> _Mise en pratique_:
1. Dans le texte sur les Canadiens de Montréal, quel surnom le groupe d'amis donne-t-il à l'équipe ?
2. Prolongez, s'il vous plaît, le texte sur les Canadiens de Montréal après sa dernière phrase.
### Texte fourni
Le philosophe Daniel Weinstock est lui aussi un partisan invétéré des Canadiens de Montréal, depuis la plus tendre enfance. Il m’a écrit : « [c]'est un cliché, mais c’est une grosse partie de la jeunesse de ma génération qui vient de disparaître. » avant d’ajouter :
Je tiens ma passion du CH de mon père, immigrant arrivé ici de l’Europe dévastée et pour qui le CH a été un important facteur d’intégration.
Il était un fanatique.
Il devait se lever à 6 h du matin pour aller dans des chantiers de construction aux fins fonds, et je me souviens de le voir avec son petit transistor écouter les « games » sur la côte ouest jusqu’à 1 h du matin.
Je ne regardais plus les « games » avec mon père, mais je me souviens de l’avoir appelé après le but égalisateur dans les derniers instants du match de la demi-finale compté contre les Bruins pour que nous puissions néanmoins partager l’expérience.
Bref, les Flying Frenchmen ont su fédérer tout un peuple autour d’eux, peu importe l’origine, la langue ou la religion.
La flamme de la passion pour le CH demeure, bien qu’elle vacille à l’occasion.
Pour mon groupe d’amis, les Canadiens sont tout simplement « les Gars », signe de l’importance qu’on leur attribue dans nos vies. En tant que partisans exacerbés, nous sommes tout simplement « les gars des Gars ». Nous considérons les Canadiens de Montréal comme notre religion. Aujourd’hui, nous sommes en deuil de l’un de nos plus grands prophètes.
Nous supportons l’équipe quoiqu’il arrive et serons aux premières loges pour la prochaine conquête de la Coupe. Mais la vérité est que l’ère des dynasties est révolue.
Notre destinée manifeste a connu quelques soubresauts, notamment à l’occasion des Coupes Stanley de 1986 et 1993, lors desquelles Patrick Roy s’est inscrit comme le dernier héros. Mais jamais nous ne reverrons une telle domination sans partage étalée sur plus de quatre décennies de hockey.
Il y a bien eu quelques flashs et de beaux moments.
Le retour triomphant de Saku Koivu après avoir vaincu le cancer. L’arrivée de Bob Gainey en tant que Directeur général de l’équipe qui a ravivé le flambeau de l’espoir. Les éliminations surprises des Bruins en 2002 et 2004 qui ont donné le goût de la victoire à une nouvelle génération de partisans.
######
### Lignes répertoriées
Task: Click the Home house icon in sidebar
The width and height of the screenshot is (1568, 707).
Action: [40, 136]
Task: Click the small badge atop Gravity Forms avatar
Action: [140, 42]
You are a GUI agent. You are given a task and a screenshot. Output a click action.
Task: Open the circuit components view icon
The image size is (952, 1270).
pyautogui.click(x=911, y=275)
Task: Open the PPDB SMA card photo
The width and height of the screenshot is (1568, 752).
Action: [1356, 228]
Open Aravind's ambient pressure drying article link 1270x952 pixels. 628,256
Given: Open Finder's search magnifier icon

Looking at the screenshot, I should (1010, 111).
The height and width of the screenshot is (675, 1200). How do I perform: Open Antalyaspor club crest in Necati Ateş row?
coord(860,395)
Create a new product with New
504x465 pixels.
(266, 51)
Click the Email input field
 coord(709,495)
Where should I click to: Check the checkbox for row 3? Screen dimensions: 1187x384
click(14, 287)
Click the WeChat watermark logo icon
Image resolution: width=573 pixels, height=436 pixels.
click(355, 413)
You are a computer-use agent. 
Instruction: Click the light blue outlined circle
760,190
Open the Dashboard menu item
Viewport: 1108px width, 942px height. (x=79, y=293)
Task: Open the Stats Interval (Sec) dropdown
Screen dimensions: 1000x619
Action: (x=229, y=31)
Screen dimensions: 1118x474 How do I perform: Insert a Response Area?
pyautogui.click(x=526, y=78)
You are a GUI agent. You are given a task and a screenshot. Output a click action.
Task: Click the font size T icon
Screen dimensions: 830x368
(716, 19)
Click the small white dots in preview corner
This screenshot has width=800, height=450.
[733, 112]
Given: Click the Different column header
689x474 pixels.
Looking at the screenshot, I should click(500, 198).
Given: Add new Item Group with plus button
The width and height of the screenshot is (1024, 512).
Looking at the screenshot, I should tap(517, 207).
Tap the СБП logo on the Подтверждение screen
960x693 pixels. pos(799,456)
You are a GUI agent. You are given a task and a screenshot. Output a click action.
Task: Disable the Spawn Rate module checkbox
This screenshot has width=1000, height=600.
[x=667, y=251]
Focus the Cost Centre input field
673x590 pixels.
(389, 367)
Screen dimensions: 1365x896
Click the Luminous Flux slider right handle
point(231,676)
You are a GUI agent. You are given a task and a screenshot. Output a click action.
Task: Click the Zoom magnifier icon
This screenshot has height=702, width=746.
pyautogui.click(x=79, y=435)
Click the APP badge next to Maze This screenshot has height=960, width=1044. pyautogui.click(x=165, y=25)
######
> _Réponses par tâche_:
1. Les Canadiens y sont appelés tout simplement « les Gars ».

2.
Puis le retour au sommet du classement en 2008. Cette fois-là, on s’est dit que ça y était. Certains fans ont même déclenché une émeute lors de l’élimination des Bruins en sept matchs, une grave erreur ! Je me rappelle ce jour-là comme si c’était hier. J’étais à l’aréna, que j’appelle toujours le Forum, et je pleurais des larmes de joie, croyant que nous étions sur le point de renouer avec la grandeur perdue de l’organisation.
Kovalev et Subban ont eu eux aussi la capacité de soulever la foule montréalaise comme un raz-de-marée. Une foule distincte de celle de tous les autres arénas, plus bruyante, plus arrogante, surtout quand elle sait qu’elle va gagner. Malheureusement pour eux, PK et Kovy ne comptaient pas sur une équipe paquetée de talent, à l’instar des Flying Frenchmen.
Si nous avons eu de beaux parcours en 2010, 2014 et, plus récemment, en 2021 ; notre destin nous échappe, depuis trop longtemps. Notre parcours de 2021 a connu une fin abrupte. Et l’équipe Cendrillon a subi une démolition en règle dans les semaines qui ont suivi, ayant culminé dans le congédiement du DG Bergevin, il y a quelques mois.
Guy Lafleur reste donc le dernier représentant de cette fierté issue de la domination sans partage des Flying Frenchmen.
On lui a pardonné d’avoir prêté son visage à un nombre incalculable de publicités, d’être intervenu maladroitement dans le débat politique à l’époque de l’accord de Charlottetown, d’avoir accusé l’équipe de compter sur « quatre quatrièmes trios » alors qu’il agissait comme ambassadeur pour elle et même d’avoir eu des démêlées avec la justice, suite aux sordides dérives de son fils, Mark.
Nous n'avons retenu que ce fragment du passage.